The Difference Between Software Validation and Verification

Software requirements validation and verification are both complementary processes related to the concepts of quality assurance. Often abbreviated as V&V, the combined process of validation and verification is used in software project management, engineering, and testing to ensure that all specifications are met and the product fulfils its purpose.

They are complementary to each other because software requirements validation cannot catch certain errors that software requirements verification can, and vice versa. When used together, they allow developers to create robust software solutions that meet the requirements of their clients as well as modern usability principles and expectations.

Software Requirements Verification

The architectural foundation of anything from a modest internal piece of software to a large enterprise-grade solution is a set of requirements and specifications. Using software requirements verification methods, we can check whether these requirements have been met.

Verification should happen periodically during the development. It typically includes style checkers, static analysis, source code verification, gap analysis, proofs of correctness, robustness analysis, consistency checking, and other Quality Assurance (QA) methods.

Because we are, ideally, working with exact requirements, software requirements verification is an objective process which ensures that the software has been built right, to put it simply.

Software Requirements Validation

On the other hand, software requirements validation is a dynamic testing process concerned, first and foremost, with usability and customers’ needs. To do so, we apply subjective assessments and testing methods, including prototyping, modelling, goal analysis, model checking, and model inspection.

We need software requirements validation because specifications alone do not always produce the right solution for the job.
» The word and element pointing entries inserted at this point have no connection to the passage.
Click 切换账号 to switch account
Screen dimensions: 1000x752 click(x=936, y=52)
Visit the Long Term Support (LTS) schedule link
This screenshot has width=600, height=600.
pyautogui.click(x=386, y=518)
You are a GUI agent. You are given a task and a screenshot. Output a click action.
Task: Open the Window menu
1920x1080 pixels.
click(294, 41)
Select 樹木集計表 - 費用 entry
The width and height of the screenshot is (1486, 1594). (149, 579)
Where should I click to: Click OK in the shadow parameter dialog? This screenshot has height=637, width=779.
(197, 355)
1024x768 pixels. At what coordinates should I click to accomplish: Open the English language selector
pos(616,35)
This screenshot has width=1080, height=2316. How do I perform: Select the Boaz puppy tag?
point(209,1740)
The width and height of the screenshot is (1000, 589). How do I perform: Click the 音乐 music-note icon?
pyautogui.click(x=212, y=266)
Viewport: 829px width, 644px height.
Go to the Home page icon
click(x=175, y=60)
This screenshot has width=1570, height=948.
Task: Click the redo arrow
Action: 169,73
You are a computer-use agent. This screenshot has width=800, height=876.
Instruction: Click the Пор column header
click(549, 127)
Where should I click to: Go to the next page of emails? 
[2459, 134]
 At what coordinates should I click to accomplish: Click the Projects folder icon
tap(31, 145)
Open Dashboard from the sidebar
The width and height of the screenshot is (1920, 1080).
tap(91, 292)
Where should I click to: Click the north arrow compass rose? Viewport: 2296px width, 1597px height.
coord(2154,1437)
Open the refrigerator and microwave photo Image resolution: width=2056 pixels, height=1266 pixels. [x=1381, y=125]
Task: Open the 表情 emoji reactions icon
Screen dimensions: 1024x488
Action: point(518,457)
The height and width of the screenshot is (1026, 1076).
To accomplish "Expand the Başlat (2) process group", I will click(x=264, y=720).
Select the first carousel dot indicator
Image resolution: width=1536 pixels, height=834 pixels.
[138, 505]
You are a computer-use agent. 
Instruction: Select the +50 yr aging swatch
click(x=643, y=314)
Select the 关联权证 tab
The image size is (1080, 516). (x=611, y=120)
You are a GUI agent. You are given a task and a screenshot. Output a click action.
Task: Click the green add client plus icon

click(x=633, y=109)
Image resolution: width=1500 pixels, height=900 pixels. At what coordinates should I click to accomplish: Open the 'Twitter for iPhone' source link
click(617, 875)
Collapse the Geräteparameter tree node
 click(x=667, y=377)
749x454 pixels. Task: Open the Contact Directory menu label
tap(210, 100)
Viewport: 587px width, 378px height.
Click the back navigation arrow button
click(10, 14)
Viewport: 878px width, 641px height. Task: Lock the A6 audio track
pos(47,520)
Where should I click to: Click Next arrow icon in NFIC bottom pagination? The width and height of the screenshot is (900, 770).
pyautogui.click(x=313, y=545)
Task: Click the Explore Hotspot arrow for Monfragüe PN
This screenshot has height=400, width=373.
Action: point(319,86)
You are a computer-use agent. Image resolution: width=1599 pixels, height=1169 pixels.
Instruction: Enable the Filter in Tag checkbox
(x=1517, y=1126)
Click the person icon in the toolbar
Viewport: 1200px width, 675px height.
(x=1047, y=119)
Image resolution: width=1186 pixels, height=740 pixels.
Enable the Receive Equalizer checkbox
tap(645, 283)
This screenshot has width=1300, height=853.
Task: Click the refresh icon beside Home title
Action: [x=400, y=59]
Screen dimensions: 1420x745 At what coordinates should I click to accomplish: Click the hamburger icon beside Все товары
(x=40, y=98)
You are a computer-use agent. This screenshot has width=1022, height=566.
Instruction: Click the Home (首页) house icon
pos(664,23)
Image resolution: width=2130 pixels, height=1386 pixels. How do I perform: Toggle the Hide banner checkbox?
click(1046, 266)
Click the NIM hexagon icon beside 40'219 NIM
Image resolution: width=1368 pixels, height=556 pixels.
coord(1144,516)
It is one thing to build the product in the right way and it is something else to build the right product.

Summarizing the Main Differences

Perhaps the most succinct description of the difference between software requirements verification and validation comes from Barry W. Boehm, an American software engineer and distinguished professor of computer science, industrial and systems engineering at the University of Southern California.

Boehm said that we need to ask ourselves two fundamental questions for validation and verification respectively: “Are we building the right product?” and “Are we building the product right?”

Final Words

While the clear-cut distinction between software requirements validation and verification is concise and easy to remember, the Agile development process requires both testing processes to occur closer together than ever before—ideally at the same time. Steve Easterbrook recommends that practitioners should “ignore the distinction, and think instead about V&V as a toolbox, which provides a wide range of tools for asking different kinds of questions about software.”